Chapter 21

90.1K 9.1K 2.5K
                                    

A little sympathy.
____________

AKU tidak pernah melihat Bang Abil memiliki ketertarikan seperti ini pada 'pria'. Atau hampir tidak pernah kutemukan Bang Abil memuji pria. Bukan ketertarikan layaknya kaum Nabi Luth, bukan. Tapi ketertarikan seperti rasa kagum yang berlebihan. Seolah Athaya adalah sosok yang paling inspiratif yang pernah Bang Abil temui selama hidupnya. Like Athaya is a star that is too shine.

Sepanjang makan siang, percakapan kami hanya stuck pada Athaya.
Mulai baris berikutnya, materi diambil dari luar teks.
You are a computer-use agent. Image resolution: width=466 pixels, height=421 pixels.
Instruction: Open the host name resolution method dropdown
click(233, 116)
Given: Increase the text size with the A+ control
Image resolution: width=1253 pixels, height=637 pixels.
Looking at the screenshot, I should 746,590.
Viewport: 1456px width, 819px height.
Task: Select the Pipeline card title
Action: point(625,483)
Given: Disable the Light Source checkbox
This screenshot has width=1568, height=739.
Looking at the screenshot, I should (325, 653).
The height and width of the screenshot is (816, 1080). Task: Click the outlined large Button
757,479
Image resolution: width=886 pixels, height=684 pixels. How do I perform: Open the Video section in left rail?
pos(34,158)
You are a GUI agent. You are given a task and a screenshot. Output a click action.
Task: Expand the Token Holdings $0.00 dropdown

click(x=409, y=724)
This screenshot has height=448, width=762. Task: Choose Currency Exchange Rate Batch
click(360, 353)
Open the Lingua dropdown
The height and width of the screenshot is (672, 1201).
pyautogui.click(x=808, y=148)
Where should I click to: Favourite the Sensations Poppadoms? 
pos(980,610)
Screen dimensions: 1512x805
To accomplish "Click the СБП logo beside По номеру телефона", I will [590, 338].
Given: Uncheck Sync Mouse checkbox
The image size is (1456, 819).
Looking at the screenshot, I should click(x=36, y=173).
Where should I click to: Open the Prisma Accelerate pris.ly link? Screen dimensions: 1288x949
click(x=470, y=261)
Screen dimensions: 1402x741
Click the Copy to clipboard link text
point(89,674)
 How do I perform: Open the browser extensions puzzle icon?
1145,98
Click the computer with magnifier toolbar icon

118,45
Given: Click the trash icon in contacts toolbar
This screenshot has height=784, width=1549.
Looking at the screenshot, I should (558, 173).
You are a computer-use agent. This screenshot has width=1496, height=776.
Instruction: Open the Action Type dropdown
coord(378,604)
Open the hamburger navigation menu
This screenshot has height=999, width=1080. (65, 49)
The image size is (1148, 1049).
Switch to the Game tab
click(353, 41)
Pria itu begitu menarik untuk dijadikan topik pembicaraan di mata Bang Abil. Tidak ada pembicaraan lain. Sekalipun sudah kualihkan pada judul tesisnya yang sudah diapproved itu, tetap saja Bang Abil balik lagi menanyakan tentang Athaya.

"Sebenernya pencapaiannya biasa aja sih, tapi mungkin karena di umurnya yang sekarang dia udah sangat profesional di bidangnya. Abang ngerasa dia keren aja gitu. Susah loh, buat sampai di titik dia sekarang di usia semuda itu," kata Bang Abil ketika kami berjalan kembali menuju rumah sakit. Entah keberapa kalinya Bang Abil menggunakan kata 'keren' untuk mendeskripsikan kekagumannya.

"Ya begitulah ... kurangnya cuma satu. Womanizer," jawabku. Bang Abil malah tertawa mendengar itu.

"Eh, Bang. Kemarin Mamanya Kak Syam gimana?" tanyaku. Aku baru punya kesempatan untuk menanyakan itu sekarang.

"InsyaAllah, katanya minggu depan dia akan dateng lagi bareng keluarga besarnya untuk prosesi khitbah. Kemungkinan pernikahannya akan dilakukan sekitar dua bulan lagi paling cepat. Berarti sekitar habis Abang wisuda. Pray a lot so everything is easy, biar kedepannya semuanya berjalan lancar," kata Bang Abil. Aku tersenyum simpul sambil melangitkan beribu syukur ketika mendengar itu.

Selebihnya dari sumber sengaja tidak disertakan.